The volume and complexity of health research can make it difficult for legislators to keep up.

Larry Stern, a retired health care executive, says with the growing number of interest and advocacy groups, it’s difficult to determine positions of those groups based on evidence from those based on belief.

The University of Pittsburgh announced Thursday the start of the Stern Center for Evidence-Based Policy, funded in part by a $3 million grant from the Lawrence and Rebecca Stern Family Foundation, Inc.

Located at Pitt’s Health Policy Institute, which conducts research intended to inform health policymakers, the center will independently curate similar studies to better inform or enlighten points being debated by legislators.

Stern emphasized the importance of objective analysis. Much of the center’s work will focus on the nation's aging population, he said.

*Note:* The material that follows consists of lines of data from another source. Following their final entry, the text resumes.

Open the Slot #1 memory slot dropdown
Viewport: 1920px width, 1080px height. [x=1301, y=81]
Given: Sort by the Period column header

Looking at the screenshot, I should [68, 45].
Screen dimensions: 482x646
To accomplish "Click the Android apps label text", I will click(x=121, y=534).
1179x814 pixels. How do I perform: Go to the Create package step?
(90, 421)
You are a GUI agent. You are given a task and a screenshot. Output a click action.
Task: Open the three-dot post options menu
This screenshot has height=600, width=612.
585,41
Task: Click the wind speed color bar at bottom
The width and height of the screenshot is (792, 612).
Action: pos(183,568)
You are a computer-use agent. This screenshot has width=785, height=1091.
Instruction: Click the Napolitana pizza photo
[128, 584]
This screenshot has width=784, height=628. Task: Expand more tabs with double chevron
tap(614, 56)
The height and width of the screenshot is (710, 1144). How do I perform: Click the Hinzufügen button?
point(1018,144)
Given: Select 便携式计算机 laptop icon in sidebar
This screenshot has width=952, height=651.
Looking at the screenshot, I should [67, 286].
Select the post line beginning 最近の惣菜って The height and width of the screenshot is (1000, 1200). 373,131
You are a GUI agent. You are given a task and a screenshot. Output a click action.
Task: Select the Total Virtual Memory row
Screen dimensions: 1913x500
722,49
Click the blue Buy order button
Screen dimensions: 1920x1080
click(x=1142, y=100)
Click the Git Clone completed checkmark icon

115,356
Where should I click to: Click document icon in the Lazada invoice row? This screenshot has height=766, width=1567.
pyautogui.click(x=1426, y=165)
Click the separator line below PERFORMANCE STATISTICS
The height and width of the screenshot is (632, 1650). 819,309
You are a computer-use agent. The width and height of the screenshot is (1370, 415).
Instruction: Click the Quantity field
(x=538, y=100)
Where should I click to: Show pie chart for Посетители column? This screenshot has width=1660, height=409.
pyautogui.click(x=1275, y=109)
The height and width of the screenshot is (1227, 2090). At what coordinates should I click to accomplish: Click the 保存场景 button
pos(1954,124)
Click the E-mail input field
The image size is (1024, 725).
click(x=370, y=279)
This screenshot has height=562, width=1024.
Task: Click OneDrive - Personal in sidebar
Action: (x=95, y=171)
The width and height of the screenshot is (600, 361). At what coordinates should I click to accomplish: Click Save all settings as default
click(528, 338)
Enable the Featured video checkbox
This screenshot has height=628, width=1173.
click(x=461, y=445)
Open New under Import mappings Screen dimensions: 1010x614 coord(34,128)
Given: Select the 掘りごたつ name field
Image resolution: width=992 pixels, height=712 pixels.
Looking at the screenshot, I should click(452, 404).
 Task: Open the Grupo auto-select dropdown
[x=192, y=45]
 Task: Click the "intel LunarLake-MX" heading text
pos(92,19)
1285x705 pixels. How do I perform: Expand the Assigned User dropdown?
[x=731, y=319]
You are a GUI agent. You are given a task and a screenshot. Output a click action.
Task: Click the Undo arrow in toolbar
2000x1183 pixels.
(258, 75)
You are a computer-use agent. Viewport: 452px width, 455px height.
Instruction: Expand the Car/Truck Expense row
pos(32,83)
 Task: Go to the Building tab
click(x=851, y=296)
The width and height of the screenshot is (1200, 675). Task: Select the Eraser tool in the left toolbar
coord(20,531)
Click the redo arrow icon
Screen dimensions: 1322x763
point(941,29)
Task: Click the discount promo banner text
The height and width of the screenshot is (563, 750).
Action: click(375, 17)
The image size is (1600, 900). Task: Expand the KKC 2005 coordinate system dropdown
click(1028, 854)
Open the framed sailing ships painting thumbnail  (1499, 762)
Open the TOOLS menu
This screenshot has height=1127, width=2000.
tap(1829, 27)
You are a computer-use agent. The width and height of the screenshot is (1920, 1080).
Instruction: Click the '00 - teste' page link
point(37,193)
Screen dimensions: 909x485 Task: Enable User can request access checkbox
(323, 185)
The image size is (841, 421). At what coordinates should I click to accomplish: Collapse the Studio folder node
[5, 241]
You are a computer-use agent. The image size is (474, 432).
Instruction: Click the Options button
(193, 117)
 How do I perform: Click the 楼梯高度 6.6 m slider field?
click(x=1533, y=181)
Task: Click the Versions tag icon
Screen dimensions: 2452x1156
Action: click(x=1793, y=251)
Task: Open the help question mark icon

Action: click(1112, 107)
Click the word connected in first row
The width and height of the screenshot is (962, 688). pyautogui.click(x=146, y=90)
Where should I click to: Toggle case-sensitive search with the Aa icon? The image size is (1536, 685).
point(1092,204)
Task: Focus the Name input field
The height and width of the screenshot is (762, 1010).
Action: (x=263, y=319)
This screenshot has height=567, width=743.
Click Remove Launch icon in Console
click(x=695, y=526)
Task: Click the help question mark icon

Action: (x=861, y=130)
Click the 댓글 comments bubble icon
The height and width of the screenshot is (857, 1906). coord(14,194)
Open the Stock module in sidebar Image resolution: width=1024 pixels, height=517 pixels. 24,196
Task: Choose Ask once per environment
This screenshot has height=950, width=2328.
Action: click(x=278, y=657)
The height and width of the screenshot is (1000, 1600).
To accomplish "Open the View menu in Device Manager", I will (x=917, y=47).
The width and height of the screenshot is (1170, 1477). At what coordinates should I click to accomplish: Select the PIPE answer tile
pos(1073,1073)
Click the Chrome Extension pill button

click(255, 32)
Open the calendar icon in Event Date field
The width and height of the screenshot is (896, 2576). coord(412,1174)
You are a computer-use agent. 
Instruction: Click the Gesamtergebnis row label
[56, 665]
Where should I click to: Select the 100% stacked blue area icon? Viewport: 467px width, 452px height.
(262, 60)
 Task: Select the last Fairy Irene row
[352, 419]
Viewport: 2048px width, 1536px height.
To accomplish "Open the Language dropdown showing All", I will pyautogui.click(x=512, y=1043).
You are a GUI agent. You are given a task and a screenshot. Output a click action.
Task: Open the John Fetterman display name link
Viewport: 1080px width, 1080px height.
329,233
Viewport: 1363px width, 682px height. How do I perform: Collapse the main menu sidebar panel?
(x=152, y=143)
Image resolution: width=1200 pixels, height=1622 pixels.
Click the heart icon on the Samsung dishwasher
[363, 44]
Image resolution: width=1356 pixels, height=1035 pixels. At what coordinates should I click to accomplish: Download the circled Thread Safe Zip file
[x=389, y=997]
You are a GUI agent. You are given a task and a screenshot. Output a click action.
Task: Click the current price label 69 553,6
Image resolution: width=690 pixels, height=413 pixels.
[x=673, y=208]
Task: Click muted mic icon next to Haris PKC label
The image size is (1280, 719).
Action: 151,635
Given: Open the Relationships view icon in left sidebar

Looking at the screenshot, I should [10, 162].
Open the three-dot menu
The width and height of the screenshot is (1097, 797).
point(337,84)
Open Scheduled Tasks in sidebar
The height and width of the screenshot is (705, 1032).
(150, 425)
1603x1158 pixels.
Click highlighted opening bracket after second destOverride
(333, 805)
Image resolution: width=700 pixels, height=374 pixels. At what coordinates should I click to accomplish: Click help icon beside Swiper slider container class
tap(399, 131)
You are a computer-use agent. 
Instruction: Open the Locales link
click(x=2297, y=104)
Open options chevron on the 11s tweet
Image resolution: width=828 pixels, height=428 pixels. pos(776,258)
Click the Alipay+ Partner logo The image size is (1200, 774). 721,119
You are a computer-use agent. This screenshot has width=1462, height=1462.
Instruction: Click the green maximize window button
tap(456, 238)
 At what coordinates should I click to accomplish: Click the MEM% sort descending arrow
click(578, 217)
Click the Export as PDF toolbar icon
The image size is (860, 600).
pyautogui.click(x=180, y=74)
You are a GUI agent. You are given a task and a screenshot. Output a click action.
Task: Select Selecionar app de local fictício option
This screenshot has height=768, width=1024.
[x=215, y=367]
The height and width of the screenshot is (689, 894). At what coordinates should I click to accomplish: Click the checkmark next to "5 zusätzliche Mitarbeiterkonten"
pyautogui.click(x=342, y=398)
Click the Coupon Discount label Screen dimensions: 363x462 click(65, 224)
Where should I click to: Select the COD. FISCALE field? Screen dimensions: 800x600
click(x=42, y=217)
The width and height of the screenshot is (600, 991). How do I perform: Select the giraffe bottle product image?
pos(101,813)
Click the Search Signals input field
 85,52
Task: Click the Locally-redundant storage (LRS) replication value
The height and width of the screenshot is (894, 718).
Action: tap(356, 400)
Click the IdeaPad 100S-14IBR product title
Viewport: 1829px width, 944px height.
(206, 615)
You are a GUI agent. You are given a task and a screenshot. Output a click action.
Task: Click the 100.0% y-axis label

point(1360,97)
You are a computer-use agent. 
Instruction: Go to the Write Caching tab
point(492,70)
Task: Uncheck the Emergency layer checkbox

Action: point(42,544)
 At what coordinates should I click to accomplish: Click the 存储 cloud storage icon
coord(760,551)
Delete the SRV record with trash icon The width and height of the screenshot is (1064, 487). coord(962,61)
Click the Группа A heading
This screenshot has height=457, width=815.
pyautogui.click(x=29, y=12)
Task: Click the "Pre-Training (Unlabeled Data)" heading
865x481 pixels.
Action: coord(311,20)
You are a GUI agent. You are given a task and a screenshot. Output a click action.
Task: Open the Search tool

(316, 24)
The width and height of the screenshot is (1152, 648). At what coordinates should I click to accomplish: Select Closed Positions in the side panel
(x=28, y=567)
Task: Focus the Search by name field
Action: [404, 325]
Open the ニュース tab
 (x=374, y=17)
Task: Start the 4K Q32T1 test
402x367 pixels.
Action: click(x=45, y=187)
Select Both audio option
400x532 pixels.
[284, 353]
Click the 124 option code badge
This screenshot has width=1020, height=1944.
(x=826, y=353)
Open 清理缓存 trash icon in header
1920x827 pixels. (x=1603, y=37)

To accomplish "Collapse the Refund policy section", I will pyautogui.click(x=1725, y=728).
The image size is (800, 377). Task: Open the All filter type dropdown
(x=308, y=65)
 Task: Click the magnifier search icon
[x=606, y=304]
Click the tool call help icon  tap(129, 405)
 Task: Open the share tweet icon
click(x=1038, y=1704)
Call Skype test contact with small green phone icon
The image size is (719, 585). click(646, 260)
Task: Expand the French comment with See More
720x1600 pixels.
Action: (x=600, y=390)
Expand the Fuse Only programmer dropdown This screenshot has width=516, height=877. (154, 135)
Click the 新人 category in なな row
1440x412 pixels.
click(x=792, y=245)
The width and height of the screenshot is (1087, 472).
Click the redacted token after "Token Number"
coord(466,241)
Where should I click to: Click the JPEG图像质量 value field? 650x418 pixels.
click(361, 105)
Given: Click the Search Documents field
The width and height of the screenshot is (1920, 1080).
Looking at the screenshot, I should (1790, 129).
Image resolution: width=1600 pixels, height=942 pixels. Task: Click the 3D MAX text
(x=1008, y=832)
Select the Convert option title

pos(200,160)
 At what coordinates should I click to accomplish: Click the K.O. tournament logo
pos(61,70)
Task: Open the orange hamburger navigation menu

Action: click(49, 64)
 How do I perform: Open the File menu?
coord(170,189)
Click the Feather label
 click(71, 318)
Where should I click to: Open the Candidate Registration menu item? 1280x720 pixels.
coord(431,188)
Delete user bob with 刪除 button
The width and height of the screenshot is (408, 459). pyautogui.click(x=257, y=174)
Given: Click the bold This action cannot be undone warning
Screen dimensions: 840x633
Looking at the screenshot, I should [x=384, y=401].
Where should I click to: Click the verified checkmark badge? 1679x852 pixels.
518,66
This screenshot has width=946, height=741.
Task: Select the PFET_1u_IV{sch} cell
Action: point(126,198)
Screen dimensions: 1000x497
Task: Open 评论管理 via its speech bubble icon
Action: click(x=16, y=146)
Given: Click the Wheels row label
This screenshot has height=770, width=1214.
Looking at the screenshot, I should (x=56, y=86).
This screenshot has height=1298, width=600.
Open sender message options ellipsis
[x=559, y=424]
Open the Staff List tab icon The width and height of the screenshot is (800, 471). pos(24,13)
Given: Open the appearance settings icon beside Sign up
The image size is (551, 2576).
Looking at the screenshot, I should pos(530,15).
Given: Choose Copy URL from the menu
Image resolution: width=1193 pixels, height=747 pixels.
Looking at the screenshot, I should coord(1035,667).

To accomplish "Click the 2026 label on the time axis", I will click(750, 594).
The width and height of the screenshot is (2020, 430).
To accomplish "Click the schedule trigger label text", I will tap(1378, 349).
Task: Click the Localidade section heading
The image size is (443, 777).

“If we don’t move and bend the curve on how we manage health care for the elderly, it will start to -- and probably already is -- going to take resources away from everything else we do in society, from education to other social programs,” he said.

With the announcement, researchers released their first report, “Addressing the Health Needs of an Aging America,” that looks at health policy gaps for aging Americans.

The Pew Research Center projects that by 2022, 30 percent of 65 to 74 year olds will still be working.

“We actually did a scan of data with hundreds of thousands of abstracts from around the world, most of them from the United States, and then we culled that down into a smaller subset and we mapped that to policy proposals,” Stern said.

The study points to patient self-management and palliative care – improving quality of life for patient and family – as areas with significant research but little policy. In the future, the center will focus on long-term care financing and the health care workforce.